A novidade desta eleição é a existência do fenômeno
político do bolsonarismo. No Rio de Janeiro, por exemplo, Crivella em 2016
apresentava-se unicamente como um candidato evangélico e defensor da família. O
mesmo se deu em São Paulo, com Russomano. “Em 2020 será fundamental entender
como esses candidatos de uma direita mais conservadora – e também aqueles da
direita liberal – se relacionarão com o presidente,” diz trecho do estudo
publicado antes das eleições.
As
candidaturas evangélicas nas eleições municipais de 2020
A eleição de Bolsonaro em 2018, com forte apoio da
ala evangélica, expõe a força política que este grupo vem desempenhando no
Brasil. Sendo assim, o estudo mapeou todas as capitais das unidades federativas
para analisar a influência em cada estado, exibindo as chapas com candidatos
assumidamente evangélicos e observando se este grupo reivindicará o
bolsonarismo para se eleger, defendendo uma pauta moral e de segurança pública.
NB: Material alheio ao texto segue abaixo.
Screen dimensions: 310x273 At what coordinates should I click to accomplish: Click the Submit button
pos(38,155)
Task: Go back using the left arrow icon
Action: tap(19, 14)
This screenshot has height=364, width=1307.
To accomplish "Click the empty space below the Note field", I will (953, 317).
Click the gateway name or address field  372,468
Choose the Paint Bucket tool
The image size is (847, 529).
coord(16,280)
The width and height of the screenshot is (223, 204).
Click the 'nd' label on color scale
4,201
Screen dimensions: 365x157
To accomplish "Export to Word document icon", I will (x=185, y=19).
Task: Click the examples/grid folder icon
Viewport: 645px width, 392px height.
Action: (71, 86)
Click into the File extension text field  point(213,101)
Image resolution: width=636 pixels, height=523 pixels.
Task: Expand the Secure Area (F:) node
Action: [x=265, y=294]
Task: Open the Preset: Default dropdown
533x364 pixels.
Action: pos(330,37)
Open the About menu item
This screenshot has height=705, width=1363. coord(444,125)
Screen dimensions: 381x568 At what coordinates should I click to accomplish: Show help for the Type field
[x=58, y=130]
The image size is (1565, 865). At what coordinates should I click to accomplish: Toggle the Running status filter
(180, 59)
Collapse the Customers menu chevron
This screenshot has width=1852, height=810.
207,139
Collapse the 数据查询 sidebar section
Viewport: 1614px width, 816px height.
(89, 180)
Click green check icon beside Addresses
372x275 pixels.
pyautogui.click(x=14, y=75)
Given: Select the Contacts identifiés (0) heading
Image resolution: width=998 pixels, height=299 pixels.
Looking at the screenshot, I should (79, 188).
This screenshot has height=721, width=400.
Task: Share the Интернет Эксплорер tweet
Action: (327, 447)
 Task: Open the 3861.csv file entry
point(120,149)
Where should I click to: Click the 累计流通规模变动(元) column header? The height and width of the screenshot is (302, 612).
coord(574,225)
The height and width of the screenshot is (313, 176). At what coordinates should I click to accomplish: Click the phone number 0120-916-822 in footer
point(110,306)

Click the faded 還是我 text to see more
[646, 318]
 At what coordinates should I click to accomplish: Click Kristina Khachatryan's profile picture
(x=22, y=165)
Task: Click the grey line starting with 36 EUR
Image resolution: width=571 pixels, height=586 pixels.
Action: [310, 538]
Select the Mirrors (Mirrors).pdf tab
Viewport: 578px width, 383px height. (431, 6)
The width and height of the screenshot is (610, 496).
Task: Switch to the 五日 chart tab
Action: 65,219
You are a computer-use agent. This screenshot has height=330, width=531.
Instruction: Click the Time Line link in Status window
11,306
Outra questão que se relaciona com a vitória bolsonarista
de 2018 é a proliferação de candidaturas evangélicas em 2020. Na pesquisa do
estudo, foi encontrada candidaturas evangélicas em 24 das 26 capitais, sendo
que em várias delas apresentam-se mais de um candidato deste campo
político.
O único estado que não teve candidatura evangélica
oficial foi na capital da Paraíba, João Pessoa. Sendo assim, foram
contabilizadas pelo estudo 39 candidaturas evangélicas e 8 candidaturas com
apoio expressivo da ala, totalizando 47 candidaturas.
Belém
Na capital do Pará, com 11 candidaturas ao pleito
do executivo, três foram com candidatos evangélicos. O Republicanos lançou Vavá
Martins, 38 anos, que atualmente cumpre o primeiro mandato de Deputado Federal
pelo Pará, é pastor licenciado da Igreja Universal do Reino de Deus, radialista
e apresentador de TV de programas ligados à entidade religiosa. O candidato a
vice-prefeito foi o Sargento Gonçalves, da Polícia Militar. O PTC lançou o
Pastor Guilherme Lessa como candidato à prefeito. Lessa é pastor evangélico,
locutor, escritor, cantor gospel e assessor parlamentar. Em 2018 foi candidato
a deputado federal, porém não se elegeu. O candidato a vice na chapa foi o
Major Diamantina. O MDB escolheu José Priante como candidato a prefeito e a
Pastora Patrícia Queiroz (PSC) a vice.
Aprovado
em primeiro turno
A chapa José Priante (MDB)/Pastora Patrícia Queiroz
(PSC) ficou em terceiro lugar com 123.808 votos (17.03%).
Haverá segundo turno em Belém, e a esperança do
bolsonaristas é a eleição do segundo colocado no primeiro turno, Delegado
Federal Eguchi (Republicanos), que disputará o pleito em 29 de novembro com o
candidato Edmilson Rodrigues (PSOL), vencedor do primeiro turno.